The mission of Bristow’s “nonpartisan” Foundation for the Marketplace of Ideas, according to its website, is to “educate the public about the freedoms guaranteed by the United States Constitution and people who and organizations which strive to usurp said freedoms.”
That all sounds like something any American can get behind. But after reading a few posts — That time an Indian argued to the U.S. Supreme Court that he is a ‘free white person’ and entitled to citizenship,” “Ancient European cucks” or “Hail Richard Spencer! Hail Our People! Hail (legal) victory!” — the mission seems less benign.
Bristow’s foundation solicits donations in most, if not all, of its online posts. In 2016, its first year, Bristow’s foundation received $8,000 in contributions, according to documents in the Guidestar nonprofit database.
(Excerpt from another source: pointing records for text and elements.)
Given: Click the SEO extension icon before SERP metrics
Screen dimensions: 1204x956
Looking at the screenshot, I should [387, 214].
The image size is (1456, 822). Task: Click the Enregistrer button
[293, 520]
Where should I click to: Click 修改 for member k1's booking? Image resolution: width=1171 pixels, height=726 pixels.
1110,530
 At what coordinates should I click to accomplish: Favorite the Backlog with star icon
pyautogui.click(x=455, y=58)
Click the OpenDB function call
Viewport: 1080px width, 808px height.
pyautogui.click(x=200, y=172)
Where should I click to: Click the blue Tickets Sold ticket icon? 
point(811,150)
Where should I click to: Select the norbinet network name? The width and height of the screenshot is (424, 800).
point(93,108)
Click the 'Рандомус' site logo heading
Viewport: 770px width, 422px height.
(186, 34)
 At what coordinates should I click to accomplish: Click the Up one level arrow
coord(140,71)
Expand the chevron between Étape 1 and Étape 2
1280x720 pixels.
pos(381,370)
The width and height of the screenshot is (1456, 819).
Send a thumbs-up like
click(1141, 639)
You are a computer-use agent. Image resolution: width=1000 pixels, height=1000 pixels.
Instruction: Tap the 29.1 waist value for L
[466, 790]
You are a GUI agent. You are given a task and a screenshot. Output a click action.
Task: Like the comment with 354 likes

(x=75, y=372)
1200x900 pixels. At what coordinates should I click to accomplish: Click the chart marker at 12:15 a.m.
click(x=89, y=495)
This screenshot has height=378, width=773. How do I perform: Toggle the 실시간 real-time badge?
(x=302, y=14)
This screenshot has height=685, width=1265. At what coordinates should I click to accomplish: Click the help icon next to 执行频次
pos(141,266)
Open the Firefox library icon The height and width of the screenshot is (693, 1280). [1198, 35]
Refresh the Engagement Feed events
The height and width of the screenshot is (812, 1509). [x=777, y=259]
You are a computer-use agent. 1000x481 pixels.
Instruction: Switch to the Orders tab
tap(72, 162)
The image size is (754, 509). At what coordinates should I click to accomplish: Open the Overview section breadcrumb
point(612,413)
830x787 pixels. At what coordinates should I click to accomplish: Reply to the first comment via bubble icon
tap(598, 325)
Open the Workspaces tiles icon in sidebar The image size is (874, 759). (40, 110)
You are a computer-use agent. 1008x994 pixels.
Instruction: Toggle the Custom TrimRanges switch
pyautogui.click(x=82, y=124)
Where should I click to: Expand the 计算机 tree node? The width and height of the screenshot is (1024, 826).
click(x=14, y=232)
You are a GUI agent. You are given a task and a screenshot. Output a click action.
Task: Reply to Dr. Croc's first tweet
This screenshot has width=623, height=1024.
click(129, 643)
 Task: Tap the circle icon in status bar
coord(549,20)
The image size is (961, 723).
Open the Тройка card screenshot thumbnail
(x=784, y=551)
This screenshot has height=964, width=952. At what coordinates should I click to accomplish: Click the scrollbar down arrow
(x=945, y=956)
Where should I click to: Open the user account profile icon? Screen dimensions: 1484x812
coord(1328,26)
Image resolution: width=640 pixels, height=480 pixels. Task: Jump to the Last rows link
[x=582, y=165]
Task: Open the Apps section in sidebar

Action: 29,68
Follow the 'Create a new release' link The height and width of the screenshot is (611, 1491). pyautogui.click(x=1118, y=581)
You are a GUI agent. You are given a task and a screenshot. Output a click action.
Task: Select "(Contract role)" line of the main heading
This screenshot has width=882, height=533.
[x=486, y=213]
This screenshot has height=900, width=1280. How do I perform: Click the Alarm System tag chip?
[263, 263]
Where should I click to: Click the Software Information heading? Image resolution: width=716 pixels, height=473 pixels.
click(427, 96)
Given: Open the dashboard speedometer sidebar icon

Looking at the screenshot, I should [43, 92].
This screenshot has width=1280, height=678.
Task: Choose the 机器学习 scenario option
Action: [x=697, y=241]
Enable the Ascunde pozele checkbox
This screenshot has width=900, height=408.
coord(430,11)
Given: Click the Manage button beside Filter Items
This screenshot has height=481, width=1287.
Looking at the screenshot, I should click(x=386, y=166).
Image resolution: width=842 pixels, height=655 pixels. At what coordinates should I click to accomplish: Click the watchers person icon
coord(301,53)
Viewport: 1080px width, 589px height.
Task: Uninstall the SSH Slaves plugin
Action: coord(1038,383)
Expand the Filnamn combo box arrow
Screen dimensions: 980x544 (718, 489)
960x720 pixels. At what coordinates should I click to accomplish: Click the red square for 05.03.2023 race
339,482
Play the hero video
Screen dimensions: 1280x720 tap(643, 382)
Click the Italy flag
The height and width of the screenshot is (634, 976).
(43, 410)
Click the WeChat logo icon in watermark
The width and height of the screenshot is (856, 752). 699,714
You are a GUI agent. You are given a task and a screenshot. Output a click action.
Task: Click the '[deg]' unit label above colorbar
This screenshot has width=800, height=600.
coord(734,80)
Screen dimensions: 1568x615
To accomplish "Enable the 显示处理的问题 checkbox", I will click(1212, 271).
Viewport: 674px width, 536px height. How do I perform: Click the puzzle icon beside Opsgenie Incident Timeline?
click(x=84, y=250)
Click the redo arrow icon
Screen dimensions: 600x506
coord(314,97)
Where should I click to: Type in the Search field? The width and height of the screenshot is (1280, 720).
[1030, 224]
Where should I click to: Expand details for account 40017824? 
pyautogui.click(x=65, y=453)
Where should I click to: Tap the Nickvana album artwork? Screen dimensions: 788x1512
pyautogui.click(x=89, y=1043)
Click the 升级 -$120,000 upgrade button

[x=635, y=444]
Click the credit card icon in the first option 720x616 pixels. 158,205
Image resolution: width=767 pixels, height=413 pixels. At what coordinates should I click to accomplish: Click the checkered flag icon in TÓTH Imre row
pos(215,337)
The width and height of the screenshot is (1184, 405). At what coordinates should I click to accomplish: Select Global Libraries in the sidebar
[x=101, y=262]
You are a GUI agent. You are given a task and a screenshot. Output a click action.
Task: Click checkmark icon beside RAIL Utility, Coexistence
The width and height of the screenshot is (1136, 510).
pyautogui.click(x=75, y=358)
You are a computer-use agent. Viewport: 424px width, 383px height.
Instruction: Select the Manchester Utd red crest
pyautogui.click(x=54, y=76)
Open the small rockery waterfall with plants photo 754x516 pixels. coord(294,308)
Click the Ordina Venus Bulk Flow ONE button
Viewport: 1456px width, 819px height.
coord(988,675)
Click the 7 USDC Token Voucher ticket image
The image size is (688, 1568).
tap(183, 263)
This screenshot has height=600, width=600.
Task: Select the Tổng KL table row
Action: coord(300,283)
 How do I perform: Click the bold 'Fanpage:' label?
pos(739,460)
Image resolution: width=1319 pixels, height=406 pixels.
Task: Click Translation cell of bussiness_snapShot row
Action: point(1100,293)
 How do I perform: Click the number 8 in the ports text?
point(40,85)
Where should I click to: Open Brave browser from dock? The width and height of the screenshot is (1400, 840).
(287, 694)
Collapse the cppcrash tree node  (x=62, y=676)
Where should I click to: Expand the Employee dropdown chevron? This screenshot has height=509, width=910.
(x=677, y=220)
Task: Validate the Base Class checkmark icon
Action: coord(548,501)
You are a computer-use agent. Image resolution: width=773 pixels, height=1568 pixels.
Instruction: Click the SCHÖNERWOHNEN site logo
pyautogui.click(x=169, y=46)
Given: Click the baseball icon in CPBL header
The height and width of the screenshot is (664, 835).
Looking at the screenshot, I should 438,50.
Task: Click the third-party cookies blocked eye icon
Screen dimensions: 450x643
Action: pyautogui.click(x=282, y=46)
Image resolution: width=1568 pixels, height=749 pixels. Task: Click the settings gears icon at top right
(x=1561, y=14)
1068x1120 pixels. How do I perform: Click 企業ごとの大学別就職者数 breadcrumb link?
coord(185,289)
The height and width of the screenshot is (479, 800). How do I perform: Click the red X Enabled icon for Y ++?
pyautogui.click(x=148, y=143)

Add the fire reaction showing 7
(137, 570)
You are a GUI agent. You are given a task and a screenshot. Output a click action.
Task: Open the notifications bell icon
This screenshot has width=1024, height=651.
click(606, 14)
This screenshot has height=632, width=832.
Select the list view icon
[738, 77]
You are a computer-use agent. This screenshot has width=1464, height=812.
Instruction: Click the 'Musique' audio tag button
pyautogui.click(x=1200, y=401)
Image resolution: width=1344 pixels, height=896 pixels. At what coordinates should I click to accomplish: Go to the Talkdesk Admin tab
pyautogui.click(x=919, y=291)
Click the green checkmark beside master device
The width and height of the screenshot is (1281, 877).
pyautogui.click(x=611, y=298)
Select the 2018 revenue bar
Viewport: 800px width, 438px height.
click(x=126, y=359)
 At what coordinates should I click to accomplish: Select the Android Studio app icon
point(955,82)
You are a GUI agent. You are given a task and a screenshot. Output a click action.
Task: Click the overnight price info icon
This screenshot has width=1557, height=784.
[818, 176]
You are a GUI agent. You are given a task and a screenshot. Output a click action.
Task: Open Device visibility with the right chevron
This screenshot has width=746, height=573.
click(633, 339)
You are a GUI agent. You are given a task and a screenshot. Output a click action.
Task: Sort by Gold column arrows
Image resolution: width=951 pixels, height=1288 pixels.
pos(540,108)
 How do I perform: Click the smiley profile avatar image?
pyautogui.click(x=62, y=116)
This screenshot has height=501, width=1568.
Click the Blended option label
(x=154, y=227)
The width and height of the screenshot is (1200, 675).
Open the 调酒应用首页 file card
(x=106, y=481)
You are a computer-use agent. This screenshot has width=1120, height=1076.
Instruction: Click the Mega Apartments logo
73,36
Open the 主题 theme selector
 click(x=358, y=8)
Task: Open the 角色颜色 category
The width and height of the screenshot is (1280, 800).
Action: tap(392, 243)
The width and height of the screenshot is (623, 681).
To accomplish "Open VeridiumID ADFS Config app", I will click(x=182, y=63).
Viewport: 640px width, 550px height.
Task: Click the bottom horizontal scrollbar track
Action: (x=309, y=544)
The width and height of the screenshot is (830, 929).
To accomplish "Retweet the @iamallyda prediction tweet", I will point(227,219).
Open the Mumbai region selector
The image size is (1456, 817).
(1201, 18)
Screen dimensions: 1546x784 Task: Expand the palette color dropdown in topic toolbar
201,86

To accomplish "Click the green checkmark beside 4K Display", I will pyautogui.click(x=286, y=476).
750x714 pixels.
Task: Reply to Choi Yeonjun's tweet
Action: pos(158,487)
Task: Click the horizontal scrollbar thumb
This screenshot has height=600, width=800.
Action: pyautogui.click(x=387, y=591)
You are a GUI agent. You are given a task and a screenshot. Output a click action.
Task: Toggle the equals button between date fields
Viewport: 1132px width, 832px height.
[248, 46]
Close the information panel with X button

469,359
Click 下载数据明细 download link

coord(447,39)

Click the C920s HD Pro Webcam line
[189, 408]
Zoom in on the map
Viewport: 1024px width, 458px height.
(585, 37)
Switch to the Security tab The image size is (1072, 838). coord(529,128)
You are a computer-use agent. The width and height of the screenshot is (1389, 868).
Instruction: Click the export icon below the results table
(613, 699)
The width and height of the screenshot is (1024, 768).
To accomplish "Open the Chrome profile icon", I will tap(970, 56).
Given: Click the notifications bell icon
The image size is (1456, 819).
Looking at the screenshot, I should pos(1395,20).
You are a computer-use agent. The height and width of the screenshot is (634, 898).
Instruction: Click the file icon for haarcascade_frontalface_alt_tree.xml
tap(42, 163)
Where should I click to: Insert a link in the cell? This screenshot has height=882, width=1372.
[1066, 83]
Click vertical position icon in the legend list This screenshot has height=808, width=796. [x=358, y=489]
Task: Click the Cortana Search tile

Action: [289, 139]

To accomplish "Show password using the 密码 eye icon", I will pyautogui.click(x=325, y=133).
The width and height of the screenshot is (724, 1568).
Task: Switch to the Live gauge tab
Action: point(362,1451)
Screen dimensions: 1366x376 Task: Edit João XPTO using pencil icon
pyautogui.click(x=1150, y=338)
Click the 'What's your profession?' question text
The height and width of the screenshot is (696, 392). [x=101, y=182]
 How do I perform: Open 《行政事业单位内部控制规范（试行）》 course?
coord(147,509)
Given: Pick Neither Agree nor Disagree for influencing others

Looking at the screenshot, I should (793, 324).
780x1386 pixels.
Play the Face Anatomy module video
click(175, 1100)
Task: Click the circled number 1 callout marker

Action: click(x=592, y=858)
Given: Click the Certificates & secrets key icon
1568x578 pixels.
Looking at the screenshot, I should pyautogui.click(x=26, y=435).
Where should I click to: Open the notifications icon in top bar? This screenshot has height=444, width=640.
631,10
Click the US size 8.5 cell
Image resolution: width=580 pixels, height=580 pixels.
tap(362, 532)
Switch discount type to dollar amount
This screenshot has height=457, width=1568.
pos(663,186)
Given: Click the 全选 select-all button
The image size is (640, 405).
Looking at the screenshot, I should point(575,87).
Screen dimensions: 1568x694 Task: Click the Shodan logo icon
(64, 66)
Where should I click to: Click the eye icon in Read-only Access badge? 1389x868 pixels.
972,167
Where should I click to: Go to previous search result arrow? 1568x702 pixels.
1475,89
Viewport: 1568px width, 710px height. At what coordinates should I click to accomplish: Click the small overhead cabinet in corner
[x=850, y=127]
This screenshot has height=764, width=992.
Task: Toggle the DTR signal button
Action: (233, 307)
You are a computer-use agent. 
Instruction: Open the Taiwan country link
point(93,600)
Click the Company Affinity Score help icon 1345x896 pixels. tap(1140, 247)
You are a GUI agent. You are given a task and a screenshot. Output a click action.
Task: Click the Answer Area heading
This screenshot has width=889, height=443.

Bristow said that contributions are up to about $40,000-$50,000 per year, with an average donation of $100. It has received donations from across the U.S. as well as Canada, Europe and Australia, Bristow said in an e-mail.
“Funds are primarily used for organizing events, marketing, subsidizing lawyers for people who need them in other states, etc.,” Bristow said.
“Prior to FMI, right-wingers had to either hire private attorneys — who are expensive and who charge premiums for clients who they consider unsavory — or right-wingers would rely on public interest groups for help (every now and then, the ACLU would take a token right-wing case),” he said. “Richard Spencer, for example, has been unable to find an attorney to represent him in Virginia due to many attorneys being cowardly in defending controversial people. This is a sad commentary on the state of the American legal profession, which is supposed to protect the Constitution.”